Mar. 22, 2017

Beer-Battered Deep Fried Bacon

One morning, while in Myrtle Beach, my husband, Reese, and I decided to stop for breakfast. Since I do not eat fast food for breakfast, we thought a buffet would be a great place. I would be able to pick out something easier for me to eat.

We sat at a table next to a redneck family. How do I know they were redneck? Well, there are certain telltale signs to spot a redneck family. My first hint was the little boy who kept yelling, “Paw! Hey Paw! Do y’all mind if I get some more … (whatever he wanted more of at the time)”

In southern regions, “y’all” is used as a noun both singularly and plural interchangeably.

The other give-away was “Paw.” I swear, I could smell his armpits every time he leaned back and stretched, which was often. His attire said a lot about him, too. He wore a cap with fishing quotes, a short sleeve t-shirt, knee length shorts, with a pair of rubber sandals and crew cut socks (as it was chilly that morning) but, the big revealer was the spit cup that sat to the right of his breakfast plate(s). To be fair, I don’t know if it was really his spit cup or “Maw’s.” Maybe they shared it.

I approached the breakfast bar and saw what looked like huge fried chitterlings (pronounced as “chitlins” here in the south). I had no idea what it was so I asked the man behind the bar about it. “They are beer-battered and deep fried bacon slices.”

“No kidding?”

“Yup. Try them. If you don’t like it you can always pick something else from the rest of the breakfast bar.”

(Yup, indeed, I was in redneck-ville)

I tried one. It didn’t taste too bad. It certainly was not something I would indulge in on a regular basis though. As a matter of fact, my eating them would probably be far and few between. As if to confirm that idea, I suddenly had the strong urge to throw up.

Once I left the ladies’ room, I went back to the breakfast bar to get something more nutritious. I settled on a spoonful of three-bean salad, pineapple, tangerine slices, and a spoonful of scrambled eggs, onions, and fresh mushrooms with a tiny amount of melted cheese drizzled on top.

I sat down and ate about half before I was back in the bathroom bringing everything up again. I exited the ladies’ room a little wobbly and sat down at our table.

“Are you okay?” Reese asked. “It’s not staying down?”

I shook my head. “It’s not staying down. I don’t know if it’s the bacon making me ill or his sweaty armpits,” I answered slightly nodding my head in Paw’s direction.

I looked around the room and shook my head again. My husband, noting my expression asked, “What?”

I leaned in to him, “Have you noticed no one in this place is under 200 pounds.” He snickered a little. “I’m serious. Even the two-year-old toddler next to us is the size of a small fishing boat anchor. That’s what eating beer-battered, deep-fried, bacon strips will get you.”

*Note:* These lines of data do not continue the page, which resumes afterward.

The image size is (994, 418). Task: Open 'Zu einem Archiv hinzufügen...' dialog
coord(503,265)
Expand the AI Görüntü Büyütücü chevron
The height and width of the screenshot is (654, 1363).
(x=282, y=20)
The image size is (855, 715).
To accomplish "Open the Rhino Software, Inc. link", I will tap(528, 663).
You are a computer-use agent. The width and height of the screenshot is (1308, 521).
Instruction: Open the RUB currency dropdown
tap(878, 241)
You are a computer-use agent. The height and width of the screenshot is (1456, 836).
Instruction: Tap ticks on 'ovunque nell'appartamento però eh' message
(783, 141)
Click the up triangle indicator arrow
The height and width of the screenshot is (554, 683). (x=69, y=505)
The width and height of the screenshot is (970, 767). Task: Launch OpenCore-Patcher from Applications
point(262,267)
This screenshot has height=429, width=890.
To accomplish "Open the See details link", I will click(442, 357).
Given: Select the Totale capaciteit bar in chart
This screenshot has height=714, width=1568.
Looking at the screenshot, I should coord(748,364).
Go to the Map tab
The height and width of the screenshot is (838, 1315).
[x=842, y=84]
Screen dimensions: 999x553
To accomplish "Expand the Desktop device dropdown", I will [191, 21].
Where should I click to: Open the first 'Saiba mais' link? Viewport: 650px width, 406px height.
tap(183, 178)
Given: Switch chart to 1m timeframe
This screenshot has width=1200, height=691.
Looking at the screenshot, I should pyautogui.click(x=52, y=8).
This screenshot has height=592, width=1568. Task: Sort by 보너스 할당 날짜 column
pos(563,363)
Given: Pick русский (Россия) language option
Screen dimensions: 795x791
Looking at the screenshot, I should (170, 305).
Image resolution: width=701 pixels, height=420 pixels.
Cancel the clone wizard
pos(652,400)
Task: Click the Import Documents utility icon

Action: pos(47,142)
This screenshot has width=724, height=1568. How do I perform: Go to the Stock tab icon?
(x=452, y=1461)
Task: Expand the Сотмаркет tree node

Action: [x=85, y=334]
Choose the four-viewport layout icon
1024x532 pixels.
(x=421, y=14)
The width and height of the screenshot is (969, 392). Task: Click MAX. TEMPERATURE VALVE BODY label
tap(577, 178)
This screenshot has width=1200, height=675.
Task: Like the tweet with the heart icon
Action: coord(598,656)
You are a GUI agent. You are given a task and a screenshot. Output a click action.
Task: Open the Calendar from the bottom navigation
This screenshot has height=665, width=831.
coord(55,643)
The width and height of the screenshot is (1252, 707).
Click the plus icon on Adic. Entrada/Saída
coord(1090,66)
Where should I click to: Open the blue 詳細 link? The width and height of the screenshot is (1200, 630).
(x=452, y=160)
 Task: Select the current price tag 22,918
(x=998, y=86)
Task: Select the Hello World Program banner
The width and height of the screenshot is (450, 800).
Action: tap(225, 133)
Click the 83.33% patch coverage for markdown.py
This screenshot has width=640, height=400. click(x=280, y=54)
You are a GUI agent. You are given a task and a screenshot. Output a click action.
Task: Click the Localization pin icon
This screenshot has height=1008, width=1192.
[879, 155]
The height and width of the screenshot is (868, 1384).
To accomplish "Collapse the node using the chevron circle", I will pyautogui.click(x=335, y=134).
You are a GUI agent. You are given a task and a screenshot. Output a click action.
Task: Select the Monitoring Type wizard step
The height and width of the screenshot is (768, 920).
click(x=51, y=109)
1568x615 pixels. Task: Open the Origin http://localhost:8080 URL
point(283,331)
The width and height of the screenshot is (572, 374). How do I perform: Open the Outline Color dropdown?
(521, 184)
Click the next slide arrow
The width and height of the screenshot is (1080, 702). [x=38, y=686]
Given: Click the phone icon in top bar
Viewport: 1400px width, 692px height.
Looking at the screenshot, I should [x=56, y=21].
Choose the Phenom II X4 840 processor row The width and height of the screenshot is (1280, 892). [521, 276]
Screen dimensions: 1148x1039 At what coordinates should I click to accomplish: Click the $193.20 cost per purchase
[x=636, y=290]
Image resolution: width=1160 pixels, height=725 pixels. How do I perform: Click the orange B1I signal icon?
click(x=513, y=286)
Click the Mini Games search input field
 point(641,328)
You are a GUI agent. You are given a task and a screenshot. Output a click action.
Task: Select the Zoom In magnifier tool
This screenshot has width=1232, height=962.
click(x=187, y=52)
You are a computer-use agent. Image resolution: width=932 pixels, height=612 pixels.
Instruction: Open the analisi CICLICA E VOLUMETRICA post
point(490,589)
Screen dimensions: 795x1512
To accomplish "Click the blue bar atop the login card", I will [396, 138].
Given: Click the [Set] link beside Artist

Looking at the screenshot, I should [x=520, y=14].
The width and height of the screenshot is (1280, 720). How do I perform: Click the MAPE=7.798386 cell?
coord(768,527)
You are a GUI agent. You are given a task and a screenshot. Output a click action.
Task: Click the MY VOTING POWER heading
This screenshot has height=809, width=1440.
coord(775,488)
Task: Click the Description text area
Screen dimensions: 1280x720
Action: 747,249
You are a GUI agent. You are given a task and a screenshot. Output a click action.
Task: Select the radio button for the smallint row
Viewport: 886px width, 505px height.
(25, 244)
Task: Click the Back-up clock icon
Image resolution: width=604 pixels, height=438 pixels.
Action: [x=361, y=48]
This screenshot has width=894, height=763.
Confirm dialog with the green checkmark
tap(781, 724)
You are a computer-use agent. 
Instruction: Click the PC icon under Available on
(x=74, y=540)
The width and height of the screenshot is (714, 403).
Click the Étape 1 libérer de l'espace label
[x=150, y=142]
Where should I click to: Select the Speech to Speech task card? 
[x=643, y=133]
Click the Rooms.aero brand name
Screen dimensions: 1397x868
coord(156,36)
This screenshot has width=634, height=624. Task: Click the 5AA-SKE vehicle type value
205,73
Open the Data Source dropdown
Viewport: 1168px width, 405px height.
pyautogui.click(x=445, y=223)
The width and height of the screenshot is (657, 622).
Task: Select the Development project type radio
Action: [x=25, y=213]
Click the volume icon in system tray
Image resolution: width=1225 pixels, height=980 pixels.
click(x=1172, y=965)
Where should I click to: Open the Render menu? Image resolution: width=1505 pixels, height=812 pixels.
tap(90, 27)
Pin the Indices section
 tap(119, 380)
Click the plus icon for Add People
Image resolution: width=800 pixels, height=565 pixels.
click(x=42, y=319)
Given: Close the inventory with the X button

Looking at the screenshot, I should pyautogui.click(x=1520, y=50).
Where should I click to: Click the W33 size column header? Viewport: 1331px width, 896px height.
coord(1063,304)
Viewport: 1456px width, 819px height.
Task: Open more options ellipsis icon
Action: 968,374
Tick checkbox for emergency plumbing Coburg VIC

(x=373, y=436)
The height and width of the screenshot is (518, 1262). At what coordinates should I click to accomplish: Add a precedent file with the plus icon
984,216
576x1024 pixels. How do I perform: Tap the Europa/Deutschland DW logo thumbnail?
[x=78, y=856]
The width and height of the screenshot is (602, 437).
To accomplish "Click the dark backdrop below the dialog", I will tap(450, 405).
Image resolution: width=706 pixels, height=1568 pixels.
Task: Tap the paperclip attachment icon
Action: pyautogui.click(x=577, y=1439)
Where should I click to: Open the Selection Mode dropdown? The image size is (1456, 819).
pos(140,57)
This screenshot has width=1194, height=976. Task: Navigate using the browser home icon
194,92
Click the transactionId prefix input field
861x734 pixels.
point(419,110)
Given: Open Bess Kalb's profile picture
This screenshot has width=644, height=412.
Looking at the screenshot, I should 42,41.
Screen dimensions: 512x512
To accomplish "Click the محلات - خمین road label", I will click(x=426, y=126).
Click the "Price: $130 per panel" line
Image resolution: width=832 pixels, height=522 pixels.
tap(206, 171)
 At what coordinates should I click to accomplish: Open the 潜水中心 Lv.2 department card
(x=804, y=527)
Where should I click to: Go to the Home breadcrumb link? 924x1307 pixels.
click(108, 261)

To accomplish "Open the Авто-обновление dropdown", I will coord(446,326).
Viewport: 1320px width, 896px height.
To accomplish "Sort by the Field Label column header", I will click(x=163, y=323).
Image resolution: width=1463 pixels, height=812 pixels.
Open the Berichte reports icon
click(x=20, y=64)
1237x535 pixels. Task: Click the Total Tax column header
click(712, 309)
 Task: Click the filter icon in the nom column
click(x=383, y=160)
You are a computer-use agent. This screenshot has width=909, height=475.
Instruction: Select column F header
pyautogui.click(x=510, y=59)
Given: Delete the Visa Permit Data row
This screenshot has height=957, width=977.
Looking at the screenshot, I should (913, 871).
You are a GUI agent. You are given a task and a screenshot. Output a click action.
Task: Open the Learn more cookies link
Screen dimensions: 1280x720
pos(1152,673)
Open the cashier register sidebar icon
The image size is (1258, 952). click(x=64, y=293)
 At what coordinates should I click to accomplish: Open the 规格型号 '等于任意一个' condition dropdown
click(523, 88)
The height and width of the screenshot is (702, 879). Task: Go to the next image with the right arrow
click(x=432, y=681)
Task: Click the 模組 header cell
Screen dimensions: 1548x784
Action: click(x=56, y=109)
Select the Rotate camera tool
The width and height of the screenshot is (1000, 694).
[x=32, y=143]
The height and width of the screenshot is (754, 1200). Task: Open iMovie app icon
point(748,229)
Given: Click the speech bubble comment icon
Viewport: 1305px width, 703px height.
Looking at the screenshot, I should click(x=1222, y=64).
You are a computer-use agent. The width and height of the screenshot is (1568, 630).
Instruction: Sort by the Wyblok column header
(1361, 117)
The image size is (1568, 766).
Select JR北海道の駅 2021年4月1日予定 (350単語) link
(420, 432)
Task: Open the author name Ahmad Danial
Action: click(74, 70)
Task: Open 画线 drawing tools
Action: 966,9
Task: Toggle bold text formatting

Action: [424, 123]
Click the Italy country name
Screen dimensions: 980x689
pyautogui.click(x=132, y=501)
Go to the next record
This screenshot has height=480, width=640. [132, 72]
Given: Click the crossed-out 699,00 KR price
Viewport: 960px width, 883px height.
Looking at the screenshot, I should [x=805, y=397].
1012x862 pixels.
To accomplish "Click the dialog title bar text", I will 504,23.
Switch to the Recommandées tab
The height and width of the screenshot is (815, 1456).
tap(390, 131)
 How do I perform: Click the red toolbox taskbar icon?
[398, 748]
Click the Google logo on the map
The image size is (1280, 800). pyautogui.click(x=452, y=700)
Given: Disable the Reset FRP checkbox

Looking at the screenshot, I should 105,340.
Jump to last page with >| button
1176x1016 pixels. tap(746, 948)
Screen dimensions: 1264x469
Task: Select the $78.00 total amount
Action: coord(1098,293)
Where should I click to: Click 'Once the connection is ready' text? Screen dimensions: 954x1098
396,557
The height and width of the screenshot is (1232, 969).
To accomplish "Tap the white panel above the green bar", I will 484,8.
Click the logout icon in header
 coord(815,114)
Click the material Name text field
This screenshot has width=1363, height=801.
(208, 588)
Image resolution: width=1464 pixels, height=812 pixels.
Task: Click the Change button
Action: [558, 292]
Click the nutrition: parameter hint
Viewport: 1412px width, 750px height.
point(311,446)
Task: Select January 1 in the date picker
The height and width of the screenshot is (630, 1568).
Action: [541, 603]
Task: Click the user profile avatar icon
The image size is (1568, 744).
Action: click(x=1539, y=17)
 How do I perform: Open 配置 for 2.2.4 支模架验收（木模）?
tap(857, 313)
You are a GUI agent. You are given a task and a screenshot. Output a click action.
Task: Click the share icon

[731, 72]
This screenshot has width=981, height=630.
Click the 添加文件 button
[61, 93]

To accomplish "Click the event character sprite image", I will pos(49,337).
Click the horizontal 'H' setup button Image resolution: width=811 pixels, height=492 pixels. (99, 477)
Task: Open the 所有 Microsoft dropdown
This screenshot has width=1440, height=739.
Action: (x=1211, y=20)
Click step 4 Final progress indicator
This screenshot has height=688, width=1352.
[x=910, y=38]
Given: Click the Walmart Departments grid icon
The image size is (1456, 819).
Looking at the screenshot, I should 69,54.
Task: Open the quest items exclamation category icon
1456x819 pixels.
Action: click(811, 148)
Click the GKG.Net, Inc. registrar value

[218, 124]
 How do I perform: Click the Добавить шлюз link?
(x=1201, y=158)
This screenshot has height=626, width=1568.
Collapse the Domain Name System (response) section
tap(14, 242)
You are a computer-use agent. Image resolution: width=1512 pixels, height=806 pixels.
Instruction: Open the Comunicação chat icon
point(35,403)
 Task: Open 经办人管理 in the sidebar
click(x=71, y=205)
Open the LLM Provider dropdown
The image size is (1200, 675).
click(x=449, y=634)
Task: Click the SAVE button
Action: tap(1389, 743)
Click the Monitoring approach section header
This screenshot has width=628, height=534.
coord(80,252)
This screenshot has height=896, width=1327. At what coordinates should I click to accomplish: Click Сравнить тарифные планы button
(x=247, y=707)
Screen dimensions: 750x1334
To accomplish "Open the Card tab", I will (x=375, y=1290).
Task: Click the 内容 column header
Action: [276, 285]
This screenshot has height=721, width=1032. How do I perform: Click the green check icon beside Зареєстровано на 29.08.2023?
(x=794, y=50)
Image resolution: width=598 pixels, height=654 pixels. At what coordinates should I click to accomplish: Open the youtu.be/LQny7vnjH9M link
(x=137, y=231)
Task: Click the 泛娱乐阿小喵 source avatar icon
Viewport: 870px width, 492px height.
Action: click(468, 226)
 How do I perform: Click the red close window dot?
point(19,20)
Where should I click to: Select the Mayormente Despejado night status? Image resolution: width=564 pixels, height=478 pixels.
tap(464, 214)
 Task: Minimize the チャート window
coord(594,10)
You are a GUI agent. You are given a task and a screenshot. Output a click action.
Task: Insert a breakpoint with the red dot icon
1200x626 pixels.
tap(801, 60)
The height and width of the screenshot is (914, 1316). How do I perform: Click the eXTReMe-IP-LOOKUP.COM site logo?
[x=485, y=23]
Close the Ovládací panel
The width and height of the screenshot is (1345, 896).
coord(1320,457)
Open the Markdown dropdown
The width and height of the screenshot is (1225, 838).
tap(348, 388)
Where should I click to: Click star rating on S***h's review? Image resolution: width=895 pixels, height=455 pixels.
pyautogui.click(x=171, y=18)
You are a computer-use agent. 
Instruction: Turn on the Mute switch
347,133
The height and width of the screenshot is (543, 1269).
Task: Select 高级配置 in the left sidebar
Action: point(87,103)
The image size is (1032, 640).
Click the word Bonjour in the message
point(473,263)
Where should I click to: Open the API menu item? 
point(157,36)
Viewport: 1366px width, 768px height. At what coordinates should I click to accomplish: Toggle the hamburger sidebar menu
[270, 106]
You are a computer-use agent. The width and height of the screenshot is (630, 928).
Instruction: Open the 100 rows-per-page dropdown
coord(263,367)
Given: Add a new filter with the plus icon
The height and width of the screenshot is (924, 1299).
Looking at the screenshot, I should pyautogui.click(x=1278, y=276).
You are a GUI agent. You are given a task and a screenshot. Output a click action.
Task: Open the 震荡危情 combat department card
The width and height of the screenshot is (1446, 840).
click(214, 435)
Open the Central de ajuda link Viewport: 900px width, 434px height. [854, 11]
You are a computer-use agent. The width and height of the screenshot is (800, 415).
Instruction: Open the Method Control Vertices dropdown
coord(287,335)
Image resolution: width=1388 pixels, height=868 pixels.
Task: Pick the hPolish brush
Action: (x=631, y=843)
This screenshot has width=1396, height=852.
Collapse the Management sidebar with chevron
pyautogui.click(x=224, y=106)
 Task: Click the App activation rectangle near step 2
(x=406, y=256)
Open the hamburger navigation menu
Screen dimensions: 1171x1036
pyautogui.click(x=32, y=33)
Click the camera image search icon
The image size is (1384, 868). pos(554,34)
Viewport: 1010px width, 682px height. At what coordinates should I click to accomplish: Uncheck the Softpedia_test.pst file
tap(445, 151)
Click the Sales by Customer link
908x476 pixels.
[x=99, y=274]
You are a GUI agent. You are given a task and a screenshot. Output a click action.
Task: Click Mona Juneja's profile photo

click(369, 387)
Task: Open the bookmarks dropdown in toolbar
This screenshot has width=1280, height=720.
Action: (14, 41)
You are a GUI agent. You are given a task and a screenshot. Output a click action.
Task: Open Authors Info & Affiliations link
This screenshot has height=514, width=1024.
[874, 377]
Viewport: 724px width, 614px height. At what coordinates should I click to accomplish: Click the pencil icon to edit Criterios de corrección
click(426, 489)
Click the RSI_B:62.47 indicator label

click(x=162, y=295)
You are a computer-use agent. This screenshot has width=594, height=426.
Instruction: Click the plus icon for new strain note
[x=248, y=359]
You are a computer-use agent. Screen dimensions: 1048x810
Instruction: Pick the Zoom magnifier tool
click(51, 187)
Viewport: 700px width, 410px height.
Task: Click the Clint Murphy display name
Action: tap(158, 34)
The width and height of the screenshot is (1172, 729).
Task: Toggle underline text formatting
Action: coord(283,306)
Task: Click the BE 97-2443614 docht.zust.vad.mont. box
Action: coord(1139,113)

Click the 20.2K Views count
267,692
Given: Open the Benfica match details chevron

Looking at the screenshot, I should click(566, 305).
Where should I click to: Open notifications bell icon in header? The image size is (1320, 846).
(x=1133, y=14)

I attempted to eat the other half of my eggs, bean salad and fruit pieces. I was doing pretty well until Paw stretched again. Off to the ladies’ room I went. This visit was worse than any other before it. This time, everything I ate was coming back up, including dinner from the night before and any possible dinners I had thought of eating in the future.

I was praying and bargaining with God. “Please, Lord, I swear, make this stop and I will never, ever, eat another piece of beer-battered, deep-fried, bacon again! (We’ve had this same conversation before over bagels so He knew I meant it)”

I didn’t realize I was praying out loud until I heard someone say, “Honey, are you alrigh’ in there? Here, I brought you some napkins. They righ’chere.”

I looked down at the door and there was a hand sticking underneath waving a thick stack of napkins at me. “Thank you. I’m okay,” I said as I flushed the potty and opened the door. It was Maw. She had gone and gotten them from the table. Bless her heart.

Forty-five minutes and three trips to the ladies’ room later, I gave up trying to eat. The manager comp’d me a couple of free buffet dinners for later use. Although it won’t be any time soon before I go back, when I do; you can believe I will not be eating any beer-battered, deep-fried, bacon slices.